Towing a camper trailer requires a unique set of attributes from a tow rig. A balance of qualities you won’t find in literally any other situation. Sure, camper trailers are usually lighter than caravans, but it’s not too often you’ll find a caravan being skull-dragged across dune after dune through the Simpson Desert. You’ll also probably never come across a caravan being negotiated through winding switch-backs up a gravel covered mountain pass, not unless the driver is on the wrong side of sanity.
A camper trailer tow rig isn’t really comparable to an everyday 4WD either. A short wheelbase, solid axle rig might work wonders articulating through snotty rutted tracks, but hitch 1.5t on to the back and ask it to drive a 5000km round trip and it soon all falls apart. Yep, camper trailer tow-rigs are unique beasts and need to be looked at like basically nothing else is.
With that in mind, we jumped on the blower to some of the bigger (and not so big) vehicle manufacturers and we’re grabbing a set of keys to just about every kind of 4WD you can imagine to put them through their paces, not only in the rough stuff but also on the wide stretches of blacktop to give you, our CTA readers, an insight into their abilities as camper trailer tow tugs.
To kick things off we hitched up Blue Tongue’s Overland XD twin-fold to the back of Toyota’s 200 Series twin-turbodiesel LandCruiser GXL and put it through its paces both on and offroad with a 1500km loop through winding valleys and rocky sandstone climbs.
So is LandCruiser still the king of the hill, or have other makes and models finally caught up? There’s only one way to tell for sure...
Slotting in behind the large tiller of the Cruiser, it instantly felt comfortable, not just on the backside either. It’s very traditional in a way. The gear shifter is where you’d expect it to be, the gauges look how you expect them to look and all the stalks and controls are right where you want them. The only jarring thing was the push button start. You didn’t need to fumble with keys to unlock or start the vehicle but switching to accessories did take some getting used to.
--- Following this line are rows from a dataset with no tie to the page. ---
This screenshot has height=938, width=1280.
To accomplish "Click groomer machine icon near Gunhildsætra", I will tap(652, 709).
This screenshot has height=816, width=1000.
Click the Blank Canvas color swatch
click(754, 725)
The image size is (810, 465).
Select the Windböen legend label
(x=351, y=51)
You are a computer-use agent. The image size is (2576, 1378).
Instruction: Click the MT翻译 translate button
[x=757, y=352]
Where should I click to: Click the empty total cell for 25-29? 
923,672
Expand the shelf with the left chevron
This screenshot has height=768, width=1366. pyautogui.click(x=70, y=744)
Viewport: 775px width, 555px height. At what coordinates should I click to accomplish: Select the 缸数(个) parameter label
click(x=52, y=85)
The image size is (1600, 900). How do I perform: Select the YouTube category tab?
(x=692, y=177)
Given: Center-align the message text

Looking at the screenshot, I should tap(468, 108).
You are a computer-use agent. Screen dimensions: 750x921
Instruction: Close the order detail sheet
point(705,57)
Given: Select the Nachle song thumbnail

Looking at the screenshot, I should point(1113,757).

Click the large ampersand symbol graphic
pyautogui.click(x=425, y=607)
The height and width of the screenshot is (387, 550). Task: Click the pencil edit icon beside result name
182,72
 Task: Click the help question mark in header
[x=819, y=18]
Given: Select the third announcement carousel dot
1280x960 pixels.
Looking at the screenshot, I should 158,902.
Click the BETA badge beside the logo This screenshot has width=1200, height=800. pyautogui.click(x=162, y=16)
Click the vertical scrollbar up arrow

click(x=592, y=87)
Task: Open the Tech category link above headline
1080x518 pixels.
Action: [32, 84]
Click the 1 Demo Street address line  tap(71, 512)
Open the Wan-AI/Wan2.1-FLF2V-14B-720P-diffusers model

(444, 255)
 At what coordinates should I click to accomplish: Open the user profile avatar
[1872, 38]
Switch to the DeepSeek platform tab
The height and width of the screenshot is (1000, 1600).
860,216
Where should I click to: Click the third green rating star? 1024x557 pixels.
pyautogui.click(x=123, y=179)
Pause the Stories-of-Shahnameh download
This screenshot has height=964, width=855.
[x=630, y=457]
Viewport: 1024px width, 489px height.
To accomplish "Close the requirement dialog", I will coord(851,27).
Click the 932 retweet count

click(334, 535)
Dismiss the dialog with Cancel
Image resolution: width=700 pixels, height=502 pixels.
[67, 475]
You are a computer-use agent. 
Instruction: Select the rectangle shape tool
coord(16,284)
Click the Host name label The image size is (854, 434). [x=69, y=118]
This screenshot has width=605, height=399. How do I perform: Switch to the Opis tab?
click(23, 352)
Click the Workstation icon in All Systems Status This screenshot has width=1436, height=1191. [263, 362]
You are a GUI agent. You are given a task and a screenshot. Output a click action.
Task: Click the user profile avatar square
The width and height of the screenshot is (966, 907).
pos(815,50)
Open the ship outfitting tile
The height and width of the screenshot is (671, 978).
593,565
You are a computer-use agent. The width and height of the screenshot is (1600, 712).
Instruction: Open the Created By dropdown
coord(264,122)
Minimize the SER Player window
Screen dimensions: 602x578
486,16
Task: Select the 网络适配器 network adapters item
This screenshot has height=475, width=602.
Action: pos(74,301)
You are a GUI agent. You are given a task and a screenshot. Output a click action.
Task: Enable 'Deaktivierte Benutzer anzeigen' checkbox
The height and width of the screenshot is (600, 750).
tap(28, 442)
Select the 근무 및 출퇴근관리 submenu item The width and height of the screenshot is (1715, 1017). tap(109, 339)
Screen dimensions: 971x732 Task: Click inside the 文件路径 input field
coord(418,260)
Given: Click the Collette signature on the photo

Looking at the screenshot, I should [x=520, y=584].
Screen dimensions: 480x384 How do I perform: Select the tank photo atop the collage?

It’s a true eight-seater, too, with twin buckets up front, three across the middle bench, and another three on the third row fold-up bench. The front five seats are big enough to handle men who like their meat pies but the third row is definitely optimistic with three seatbelts. With the third row seats in place, boot space is effectively nil, but in their up position, the storage area is cavernous.
With the trailer unhitched and doing daily duties, the LC200 effectively drove like an over-inflated Prado. It’s big, real big, making precision manoeuvring through tight car parks interesting but on the road it handles better than expected and packs more than enough punch to keep up with traffic.
Love them or hate them, there’s a lot to be said about the level of comfort that electronic aids add to an offroad adventure. The old adage of ‘more things to go wrong’ has been proven incorrect time and time again, especially when you consider how incredibly complex modern engines are anyway. That said, the GXL I tested is, disappointingly, best described as lacking on the tech front.
There’s a distinct lack of gear like adaptive cruise control, lane departure warnings, blind spot sensors, crash mitigation and even parking sensors, although all are available in higher spec (and more expensive) options. Like the base model GX, the GXL comes standard with traction control, multi-terrain anti-lock braking system as well as Toyota’s Crawl Control. It also adds a reversing camera and in-dash satellite navigation with Bluetooth connectivity. That said, the in-dash stereo is fiddly at best, difficult to see when the sun hits it, and essentially shuts down for any inputs when the vehicle is moving.
There’s a single 12V outlet in the back of the centre console for passengers to fight over and a 220V outlet in the rear, although running a fridge would require aftermarket wiring. The GXL has dual-zone climate control for front passengers with rear passengers getting their own outlets channelled through the roof.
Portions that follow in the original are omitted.